“I’m leaving,” said Frank Lin, a Taiwanese businessman who is shutting down his factory in Dongguan. “There’s no future for this place.”
Lin, 55, sat in a cavernous dining room at the Haiyatt Garden Hotel where only two tables had diners. This room used to be packed every night, Lin said.
Americans are more accustomed to hearing about Rust Belt manufacturing towns in decline — after the jobs left for China. But in China, too, there are places where factories are shuttering and the future is uncertain.
China’s reliance on cheap labor has powered the country’s economy to unprecedented heights. But China’s manufacturing sector is running into problems these days: squeezed from one end by places with even lower labor costs, such as Laos and Vietnam, and yet struggling to move to higher ground making more advanced products because of competition from developed nations such as Germany and the United States.
“China’s manufacturers are in an extremely hard situation and facing what we call ‘a sandwich trap,’ ” said Zhang Monan, a researcher in economics at the State Information Center, a government think tank.
For China’s new leadership, which completed its once-in-a-decade turnover this month, the coming years include a big test.
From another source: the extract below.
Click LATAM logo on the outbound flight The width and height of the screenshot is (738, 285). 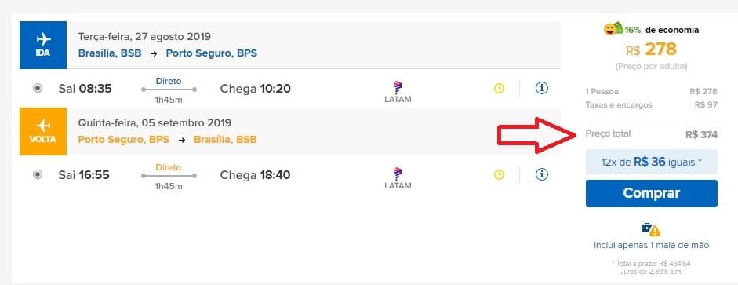click(398, 92)
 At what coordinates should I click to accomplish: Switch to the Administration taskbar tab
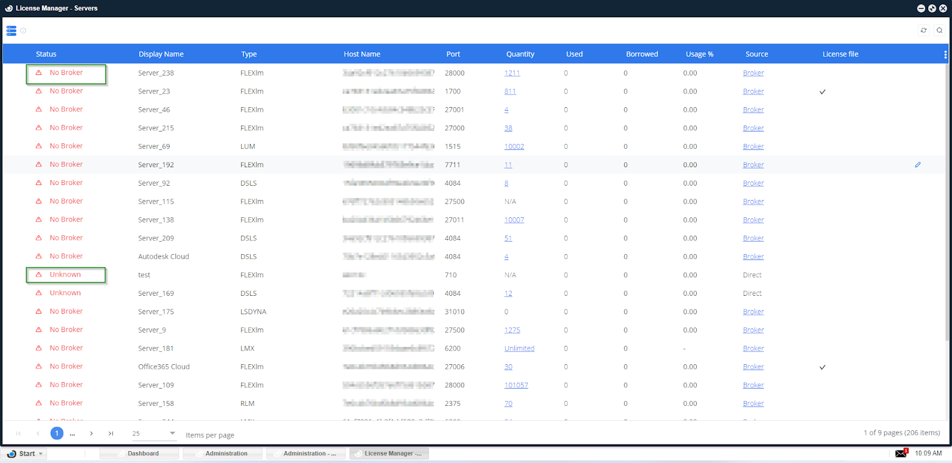pyautogui.click(x=226, y=453)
Even as China is poised to become the world’s biggest economy, it is still straining to make the transition from “the world’s factory” to becoming an economy on par with the United States.
During the transition, the outgoing leader of the Communist Party, Hu Jintao, said that China’s “unbalanced, uncoordinated and unsustainable development” remains a major problem for the country, according to the official Xinhua news agency.
In a way, China’s model for its manufacturing sector has become the United States.
“China has to change its manufacturing strategy to be more innovative in technology and compete with a ‘reviving’ U.S.,” wrote Zhang, the researcher, this summer in an op-ed for the China Daily titled “Wake-Up Call for Industry.” “China is expected to face fiercer-than-ever competition from the United States in the manufacturing sector, making it all the more urgent for Beijing to expedite its industrial upgrade.”
It has been clear for a few years now that places such as Dongguan must adapt or risk getting wiped out. In March 2008, Wang Yang, the party secretary for Guangdong province, visited Dongguan, which was then a buzzing hub of activity.
“If Dongguan does not start to transform its industrial structure today,” he warned, according to the South China Morning Post, “it will be transformed [and lose out] tomorrow.”